=== Records shown ===

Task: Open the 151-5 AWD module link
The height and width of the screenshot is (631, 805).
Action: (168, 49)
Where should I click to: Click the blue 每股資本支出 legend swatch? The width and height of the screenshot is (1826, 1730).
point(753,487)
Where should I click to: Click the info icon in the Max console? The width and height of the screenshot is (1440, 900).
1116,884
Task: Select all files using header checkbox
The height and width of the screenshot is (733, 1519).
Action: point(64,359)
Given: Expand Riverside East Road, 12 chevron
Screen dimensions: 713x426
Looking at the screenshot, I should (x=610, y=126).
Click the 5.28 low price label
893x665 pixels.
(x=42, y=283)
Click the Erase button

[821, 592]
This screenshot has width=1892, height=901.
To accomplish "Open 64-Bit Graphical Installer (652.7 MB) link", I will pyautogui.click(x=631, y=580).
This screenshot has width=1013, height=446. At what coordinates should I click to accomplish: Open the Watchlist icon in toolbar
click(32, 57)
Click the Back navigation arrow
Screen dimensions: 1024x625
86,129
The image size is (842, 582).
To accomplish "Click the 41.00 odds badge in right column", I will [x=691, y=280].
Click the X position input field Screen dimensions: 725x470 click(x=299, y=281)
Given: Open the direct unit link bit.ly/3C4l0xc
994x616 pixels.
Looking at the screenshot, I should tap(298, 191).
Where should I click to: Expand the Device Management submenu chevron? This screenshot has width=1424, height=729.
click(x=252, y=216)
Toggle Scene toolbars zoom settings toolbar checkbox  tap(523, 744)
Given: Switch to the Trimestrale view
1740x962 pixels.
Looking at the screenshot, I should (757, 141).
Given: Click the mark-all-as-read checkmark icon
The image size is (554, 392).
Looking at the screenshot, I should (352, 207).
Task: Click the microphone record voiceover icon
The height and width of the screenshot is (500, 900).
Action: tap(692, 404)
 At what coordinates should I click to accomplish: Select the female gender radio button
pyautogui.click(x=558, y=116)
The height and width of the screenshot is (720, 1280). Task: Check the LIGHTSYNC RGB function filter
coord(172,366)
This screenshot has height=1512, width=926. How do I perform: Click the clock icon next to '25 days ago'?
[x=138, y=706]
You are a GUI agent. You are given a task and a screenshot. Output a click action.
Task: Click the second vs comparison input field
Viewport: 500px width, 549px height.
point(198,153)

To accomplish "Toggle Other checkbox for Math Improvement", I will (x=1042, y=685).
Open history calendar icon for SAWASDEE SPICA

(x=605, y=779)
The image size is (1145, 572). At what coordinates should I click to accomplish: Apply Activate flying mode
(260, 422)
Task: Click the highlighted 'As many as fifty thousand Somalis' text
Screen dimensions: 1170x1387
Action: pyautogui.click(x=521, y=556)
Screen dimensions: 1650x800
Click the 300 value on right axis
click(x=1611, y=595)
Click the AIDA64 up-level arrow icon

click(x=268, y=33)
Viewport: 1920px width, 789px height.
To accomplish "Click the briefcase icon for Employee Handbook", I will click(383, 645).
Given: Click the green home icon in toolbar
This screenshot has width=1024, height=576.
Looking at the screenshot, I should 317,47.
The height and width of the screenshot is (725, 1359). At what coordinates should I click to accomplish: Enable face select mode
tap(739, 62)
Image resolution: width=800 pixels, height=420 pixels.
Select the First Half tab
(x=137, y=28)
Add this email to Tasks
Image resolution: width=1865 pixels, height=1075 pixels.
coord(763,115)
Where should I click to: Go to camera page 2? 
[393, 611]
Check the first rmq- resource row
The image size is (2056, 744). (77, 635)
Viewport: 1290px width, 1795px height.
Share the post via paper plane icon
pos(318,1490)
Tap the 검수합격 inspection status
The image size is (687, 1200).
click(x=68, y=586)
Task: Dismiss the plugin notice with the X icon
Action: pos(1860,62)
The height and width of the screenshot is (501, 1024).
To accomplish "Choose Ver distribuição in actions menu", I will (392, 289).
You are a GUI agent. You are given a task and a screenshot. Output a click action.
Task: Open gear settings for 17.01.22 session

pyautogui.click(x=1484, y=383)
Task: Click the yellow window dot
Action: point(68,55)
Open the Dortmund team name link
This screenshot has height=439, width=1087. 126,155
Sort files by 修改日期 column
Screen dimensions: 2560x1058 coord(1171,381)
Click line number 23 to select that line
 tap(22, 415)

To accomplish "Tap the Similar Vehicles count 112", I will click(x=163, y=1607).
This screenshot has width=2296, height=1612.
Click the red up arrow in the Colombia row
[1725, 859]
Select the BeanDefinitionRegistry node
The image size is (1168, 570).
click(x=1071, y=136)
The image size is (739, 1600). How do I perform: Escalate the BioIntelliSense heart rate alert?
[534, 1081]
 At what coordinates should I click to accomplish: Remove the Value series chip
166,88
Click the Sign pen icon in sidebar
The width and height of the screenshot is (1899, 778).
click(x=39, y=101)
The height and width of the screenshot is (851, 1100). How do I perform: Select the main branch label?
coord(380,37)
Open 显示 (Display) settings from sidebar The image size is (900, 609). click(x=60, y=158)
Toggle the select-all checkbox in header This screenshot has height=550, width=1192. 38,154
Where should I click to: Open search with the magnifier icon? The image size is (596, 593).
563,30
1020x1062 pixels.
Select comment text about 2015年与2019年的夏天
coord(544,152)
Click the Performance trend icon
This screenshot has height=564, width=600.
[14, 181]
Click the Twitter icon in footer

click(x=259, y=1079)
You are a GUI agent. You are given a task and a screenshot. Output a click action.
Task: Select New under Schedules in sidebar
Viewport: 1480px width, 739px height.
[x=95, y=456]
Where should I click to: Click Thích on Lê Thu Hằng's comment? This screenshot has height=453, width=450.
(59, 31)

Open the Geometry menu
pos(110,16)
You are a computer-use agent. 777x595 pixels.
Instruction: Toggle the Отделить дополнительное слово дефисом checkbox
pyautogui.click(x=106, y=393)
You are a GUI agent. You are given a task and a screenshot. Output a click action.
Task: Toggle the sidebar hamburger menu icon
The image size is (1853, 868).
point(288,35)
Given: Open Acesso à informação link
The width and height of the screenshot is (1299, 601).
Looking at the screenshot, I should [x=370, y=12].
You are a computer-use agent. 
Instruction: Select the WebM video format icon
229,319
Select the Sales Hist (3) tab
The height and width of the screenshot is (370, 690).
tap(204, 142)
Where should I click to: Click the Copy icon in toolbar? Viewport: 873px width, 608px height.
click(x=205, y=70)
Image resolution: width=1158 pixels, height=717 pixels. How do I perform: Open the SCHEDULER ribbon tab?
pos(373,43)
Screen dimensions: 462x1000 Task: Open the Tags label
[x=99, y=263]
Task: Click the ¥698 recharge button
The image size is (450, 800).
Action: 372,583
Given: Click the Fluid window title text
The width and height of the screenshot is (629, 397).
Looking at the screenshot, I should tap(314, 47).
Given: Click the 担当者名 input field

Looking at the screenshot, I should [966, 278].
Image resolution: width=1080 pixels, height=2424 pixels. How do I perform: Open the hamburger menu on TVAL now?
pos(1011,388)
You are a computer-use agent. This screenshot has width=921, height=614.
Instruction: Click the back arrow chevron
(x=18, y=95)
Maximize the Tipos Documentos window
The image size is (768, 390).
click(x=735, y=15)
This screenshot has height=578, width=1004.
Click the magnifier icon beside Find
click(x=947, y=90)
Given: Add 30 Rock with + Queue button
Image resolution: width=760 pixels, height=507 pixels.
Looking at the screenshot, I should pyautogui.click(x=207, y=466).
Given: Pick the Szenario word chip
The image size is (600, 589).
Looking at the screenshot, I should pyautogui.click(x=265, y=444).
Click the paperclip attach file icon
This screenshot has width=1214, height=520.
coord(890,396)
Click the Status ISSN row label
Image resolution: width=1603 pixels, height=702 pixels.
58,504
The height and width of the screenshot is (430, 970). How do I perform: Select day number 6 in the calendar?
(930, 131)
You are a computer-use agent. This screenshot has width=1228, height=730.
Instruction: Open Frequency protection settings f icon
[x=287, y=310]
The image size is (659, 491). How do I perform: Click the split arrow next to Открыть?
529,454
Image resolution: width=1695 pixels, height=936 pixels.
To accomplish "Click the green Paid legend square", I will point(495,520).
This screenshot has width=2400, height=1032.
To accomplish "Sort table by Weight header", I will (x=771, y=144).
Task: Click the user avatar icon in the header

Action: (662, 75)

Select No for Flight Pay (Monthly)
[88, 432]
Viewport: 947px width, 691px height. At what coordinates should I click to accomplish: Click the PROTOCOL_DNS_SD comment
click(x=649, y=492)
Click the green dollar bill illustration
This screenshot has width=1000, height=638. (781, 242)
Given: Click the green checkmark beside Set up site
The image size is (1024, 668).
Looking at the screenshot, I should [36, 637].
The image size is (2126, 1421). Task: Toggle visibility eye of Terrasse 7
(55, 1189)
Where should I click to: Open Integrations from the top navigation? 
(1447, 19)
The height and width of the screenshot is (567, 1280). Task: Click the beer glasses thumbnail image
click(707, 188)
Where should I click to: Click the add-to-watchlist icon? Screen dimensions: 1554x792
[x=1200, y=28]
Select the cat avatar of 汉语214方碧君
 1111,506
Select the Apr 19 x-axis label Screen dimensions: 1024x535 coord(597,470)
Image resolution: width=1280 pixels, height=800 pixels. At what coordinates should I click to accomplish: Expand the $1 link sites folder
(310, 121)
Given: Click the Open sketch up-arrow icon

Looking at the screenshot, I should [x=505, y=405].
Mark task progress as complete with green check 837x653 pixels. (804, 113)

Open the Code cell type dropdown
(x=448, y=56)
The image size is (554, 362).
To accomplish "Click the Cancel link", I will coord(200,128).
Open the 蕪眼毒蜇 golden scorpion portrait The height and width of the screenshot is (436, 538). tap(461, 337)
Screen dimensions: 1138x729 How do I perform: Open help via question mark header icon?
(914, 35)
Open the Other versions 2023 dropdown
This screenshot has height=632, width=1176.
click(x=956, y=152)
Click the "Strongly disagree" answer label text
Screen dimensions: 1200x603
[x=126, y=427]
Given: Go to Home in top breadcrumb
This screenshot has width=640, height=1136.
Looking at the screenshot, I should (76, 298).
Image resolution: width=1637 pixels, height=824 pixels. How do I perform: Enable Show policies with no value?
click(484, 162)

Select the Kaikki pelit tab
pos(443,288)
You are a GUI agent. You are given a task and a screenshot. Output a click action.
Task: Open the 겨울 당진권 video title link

===

Go through the data above and return each line containing the string "checkmark".

# Written response
Given: Click the mark-all-as-read checkmark icon
Given: Click the green checkmark beside Set up site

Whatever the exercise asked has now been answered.